To find out where Swift falls in all of this I wrote two different codepaths. The first featured an easily predictable branch that should almost always be taken. The second codepath featured a fairly unpredictable branch. Branch predictors work by looking at branch history - branches with predictable history should be, well, easy to predict while the opposite is true for branches with a more varied past. This time I measured latency in clocks for the main code loop:

Branch Prediction Code
  Apple A3 (Cortex A8 @ 600MHz Apple A5 (2 x Cortex A9 @ 800MHz Apple A6 (2 x Swift @ 1300MHz
Easy Branch 14 clocks 9 clocks 12 clocks
Hard Branch 70 clocks 48 clocks 73 clocks

The hard branch involves more compares and some division (I'm basically branching on odd vs. even values of an incremented variable) so the loop takes much longer to execute, but note the dramatic increase in cycle count between the Cortex A9 and Swift/Cortex A8. If I'm understanding this data correctly it looks like the mispredict penalty for Swift is around 50% longer than for ARM's Cortex A9, and very close to the Cortex A8. Based on this data I would peg Swift's pipeline depth at around 12 stages, very similar to Qualcomm's Krait and just shy of ARM's Cortex A8.

Note that despite the significant increase in pipeline depth Apple appears to have been able to keep IPC, at worst, constant (remember back to our scaled Geekbench scores - Swift never lost to a 1.3GHz Cortex A9). The obvious explanation there is a significant improvement in branch prediction accuracy, which any good chip designer would focus on when increasing pipeline depth like this. Very good work on Apple's part.

The remaining aspect of Swift that we have yet to quantify is memory latency. From our iPhone 5 performance preview we already know there's a tremendous increase in memory bandwidth to the CPU cores, but as the external memory interface remains at 64-bits wide all of the changes must be internal to the cache and memory controllers. I went back to Nirdhar's iOS test vehicle and wrote some new code, this time to access a large data array whose size I could vary. I created an array of a finite size and added numbers stored in the array. I increased the array size and measured the relationship between array size and code latency. With enough data points I should get a good idea of cache and memory latency for Swift compared to Apple's implementation of the Cortex A8 and A9.

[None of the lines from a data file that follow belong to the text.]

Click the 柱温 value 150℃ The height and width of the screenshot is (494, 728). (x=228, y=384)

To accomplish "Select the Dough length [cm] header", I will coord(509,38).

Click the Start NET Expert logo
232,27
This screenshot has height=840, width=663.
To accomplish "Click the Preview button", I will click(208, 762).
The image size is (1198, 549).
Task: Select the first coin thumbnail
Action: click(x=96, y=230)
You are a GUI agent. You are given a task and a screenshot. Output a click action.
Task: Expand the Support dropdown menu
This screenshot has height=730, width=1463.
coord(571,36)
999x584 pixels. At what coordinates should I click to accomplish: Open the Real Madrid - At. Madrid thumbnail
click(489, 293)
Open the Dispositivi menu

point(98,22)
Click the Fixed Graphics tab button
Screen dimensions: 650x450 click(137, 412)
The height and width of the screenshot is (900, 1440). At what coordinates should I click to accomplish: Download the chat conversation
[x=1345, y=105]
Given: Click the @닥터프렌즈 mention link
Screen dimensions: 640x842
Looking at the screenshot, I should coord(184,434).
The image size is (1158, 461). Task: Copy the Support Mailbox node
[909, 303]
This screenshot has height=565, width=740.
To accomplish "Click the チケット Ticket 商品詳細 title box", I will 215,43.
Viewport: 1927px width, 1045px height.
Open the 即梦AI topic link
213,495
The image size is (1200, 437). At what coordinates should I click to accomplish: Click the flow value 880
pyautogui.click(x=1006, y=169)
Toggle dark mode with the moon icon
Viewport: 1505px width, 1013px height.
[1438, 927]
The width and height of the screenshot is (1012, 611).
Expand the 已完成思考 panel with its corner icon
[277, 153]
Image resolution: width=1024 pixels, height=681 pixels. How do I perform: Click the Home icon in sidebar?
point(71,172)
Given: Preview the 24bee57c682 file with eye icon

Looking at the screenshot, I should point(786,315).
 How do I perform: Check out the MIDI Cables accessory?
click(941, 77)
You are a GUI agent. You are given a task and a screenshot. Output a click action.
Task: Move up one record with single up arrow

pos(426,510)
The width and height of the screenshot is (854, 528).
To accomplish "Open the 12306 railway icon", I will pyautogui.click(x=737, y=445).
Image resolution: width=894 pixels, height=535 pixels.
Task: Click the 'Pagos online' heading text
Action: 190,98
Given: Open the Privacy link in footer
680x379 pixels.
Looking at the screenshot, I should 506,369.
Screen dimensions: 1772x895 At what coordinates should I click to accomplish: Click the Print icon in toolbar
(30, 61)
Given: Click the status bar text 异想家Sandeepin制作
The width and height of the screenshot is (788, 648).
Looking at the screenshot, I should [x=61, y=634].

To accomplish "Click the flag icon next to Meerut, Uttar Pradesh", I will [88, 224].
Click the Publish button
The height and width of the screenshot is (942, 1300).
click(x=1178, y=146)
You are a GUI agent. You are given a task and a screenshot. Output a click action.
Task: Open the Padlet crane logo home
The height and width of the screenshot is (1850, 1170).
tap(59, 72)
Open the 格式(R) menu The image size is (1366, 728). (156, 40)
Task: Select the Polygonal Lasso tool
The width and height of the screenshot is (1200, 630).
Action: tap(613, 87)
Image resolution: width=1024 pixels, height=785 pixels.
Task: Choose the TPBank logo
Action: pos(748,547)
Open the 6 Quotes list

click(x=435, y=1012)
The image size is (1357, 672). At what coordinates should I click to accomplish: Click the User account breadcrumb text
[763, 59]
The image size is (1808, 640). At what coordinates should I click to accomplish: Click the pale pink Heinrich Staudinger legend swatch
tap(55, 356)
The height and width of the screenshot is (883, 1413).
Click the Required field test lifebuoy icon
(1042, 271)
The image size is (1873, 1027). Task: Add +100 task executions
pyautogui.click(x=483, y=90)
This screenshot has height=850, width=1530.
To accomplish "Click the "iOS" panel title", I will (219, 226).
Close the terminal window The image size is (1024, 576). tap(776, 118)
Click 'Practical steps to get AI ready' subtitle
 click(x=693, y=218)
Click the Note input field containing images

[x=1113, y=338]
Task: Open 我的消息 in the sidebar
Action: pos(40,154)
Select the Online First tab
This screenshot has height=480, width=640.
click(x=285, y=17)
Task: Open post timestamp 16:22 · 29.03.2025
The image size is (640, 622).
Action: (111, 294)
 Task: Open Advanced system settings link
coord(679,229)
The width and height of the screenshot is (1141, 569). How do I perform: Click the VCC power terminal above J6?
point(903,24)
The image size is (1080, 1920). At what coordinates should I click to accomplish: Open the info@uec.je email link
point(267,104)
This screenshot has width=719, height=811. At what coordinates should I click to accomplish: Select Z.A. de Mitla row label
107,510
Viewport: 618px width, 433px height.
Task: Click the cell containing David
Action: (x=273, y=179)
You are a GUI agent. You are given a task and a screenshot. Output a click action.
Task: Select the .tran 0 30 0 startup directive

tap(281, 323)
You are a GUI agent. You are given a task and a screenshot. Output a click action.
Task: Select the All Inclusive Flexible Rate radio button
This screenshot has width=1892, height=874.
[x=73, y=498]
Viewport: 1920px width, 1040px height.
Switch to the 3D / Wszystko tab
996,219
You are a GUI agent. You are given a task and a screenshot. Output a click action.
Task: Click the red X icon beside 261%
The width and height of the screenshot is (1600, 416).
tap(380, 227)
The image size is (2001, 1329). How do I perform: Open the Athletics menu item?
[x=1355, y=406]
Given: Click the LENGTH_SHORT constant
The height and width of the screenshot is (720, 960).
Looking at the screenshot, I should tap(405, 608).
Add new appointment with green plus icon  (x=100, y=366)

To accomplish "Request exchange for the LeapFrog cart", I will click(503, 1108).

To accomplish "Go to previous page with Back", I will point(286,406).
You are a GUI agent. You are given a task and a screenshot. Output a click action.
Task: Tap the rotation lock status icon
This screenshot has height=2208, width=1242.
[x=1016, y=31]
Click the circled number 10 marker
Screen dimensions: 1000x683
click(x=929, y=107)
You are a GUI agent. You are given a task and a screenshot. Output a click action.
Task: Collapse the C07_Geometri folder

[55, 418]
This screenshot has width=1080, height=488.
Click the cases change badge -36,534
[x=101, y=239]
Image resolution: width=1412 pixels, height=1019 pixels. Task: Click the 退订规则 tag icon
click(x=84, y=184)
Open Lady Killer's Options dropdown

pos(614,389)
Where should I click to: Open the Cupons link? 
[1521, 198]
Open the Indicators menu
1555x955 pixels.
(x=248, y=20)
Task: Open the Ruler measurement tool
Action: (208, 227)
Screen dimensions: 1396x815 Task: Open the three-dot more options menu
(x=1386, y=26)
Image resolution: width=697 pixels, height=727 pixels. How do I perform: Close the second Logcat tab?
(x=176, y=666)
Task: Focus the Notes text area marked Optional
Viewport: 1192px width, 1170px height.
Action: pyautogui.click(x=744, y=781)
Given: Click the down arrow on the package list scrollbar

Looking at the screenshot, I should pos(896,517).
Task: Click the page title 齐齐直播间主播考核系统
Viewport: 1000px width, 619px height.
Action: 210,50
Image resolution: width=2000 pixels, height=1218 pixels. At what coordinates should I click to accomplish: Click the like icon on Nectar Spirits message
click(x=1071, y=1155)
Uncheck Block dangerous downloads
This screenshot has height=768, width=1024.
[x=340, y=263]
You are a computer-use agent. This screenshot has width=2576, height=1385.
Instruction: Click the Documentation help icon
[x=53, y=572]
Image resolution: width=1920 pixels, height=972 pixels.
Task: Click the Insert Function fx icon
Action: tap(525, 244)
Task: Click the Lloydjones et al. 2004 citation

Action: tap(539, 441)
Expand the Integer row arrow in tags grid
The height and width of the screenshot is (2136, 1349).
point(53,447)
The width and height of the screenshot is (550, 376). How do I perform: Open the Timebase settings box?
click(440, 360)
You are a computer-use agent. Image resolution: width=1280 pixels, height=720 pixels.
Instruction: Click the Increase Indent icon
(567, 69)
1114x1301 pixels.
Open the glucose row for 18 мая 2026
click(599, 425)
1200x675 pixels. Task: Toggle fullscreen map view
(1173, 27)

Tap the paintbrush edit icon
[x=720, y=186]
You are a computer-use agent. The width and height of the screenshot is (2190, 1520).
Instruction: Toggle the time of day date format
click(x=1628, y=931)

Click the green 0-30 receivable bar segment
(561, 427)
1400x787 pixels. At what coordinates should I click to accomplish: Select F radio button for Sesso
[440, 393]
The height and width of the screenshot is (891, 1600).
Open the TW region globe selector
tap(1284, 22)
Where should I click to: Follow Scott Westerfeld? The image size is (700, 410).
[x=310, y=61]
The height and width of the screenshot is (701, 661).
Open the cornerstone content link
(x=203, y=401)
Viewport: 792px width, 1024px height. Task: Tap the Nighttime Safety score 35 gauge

At relatively small data structure sizes Swift appears to be a bit quicker than the Cortex A8/A9, but there's near convergence around 4 - 16KB. Take a look at what happens once we grow beyond the 32KB L1 data cache of these chips. Swift manages around half the latency for running this code as the Cortex A9 (the Cortex A8 has a 256KB L2 cache so its latency shoots up much sooner). Even at very large array sizes Swift's latency is improved substantially. Note that this data is substantiated by all of the other iOS memory benchmarks we've seen. A quick look at Geekbench's memory and stream tests show huge improvements in bandwidth utilization:

Couple the dedicated load/store port with a much lower latency memory subsystem and you get 2.5 - 3.2x the memory performance of the iPhone 4S. It's the changes to the memory subsystem that really enable Swift's performance.

 

Apple's Swift: Visualized Six Generations of iPhones: Performance Compared
Comments Locked

276 Comments

View All Comments

  • Sufo - Tuesday, October 16, 2012 - link

    Agreed. If his goal is to fly the flag for apple (who clearly need no flag flying - look at their stock prices, but i digress...), and discredit its detractors, he's doing an awful job. But then again, I do detect a whiff of troll.
  • Spunjji - Friday, October 19, 2012 - link

    Word.
  • doobydoo - Saturday, October 20, 2012 - link

    Bragging? About being an engineer?

    LOL
  • dagamer34 - Tuesday, October 16, 2012 - link

    If you wanted a "should I upgrade to this phone" review, there are hundreds of those reviews online. But AnandTech is pretty much the only place where you get a definitive review worth reading 5 years from now. They leave no stone unturned.
  • Arbee - Tuesday, October 16, 2012 - link

    Agreed. "Should I upgrade" is covered by literally dozens of newspapers, TV shows, and websites (Engadget, The Verge, Gizmodo, All Things D just to name 4). AT is the home of the 15+ page deep dive, and they do it just as well for Androids and Windows Phones.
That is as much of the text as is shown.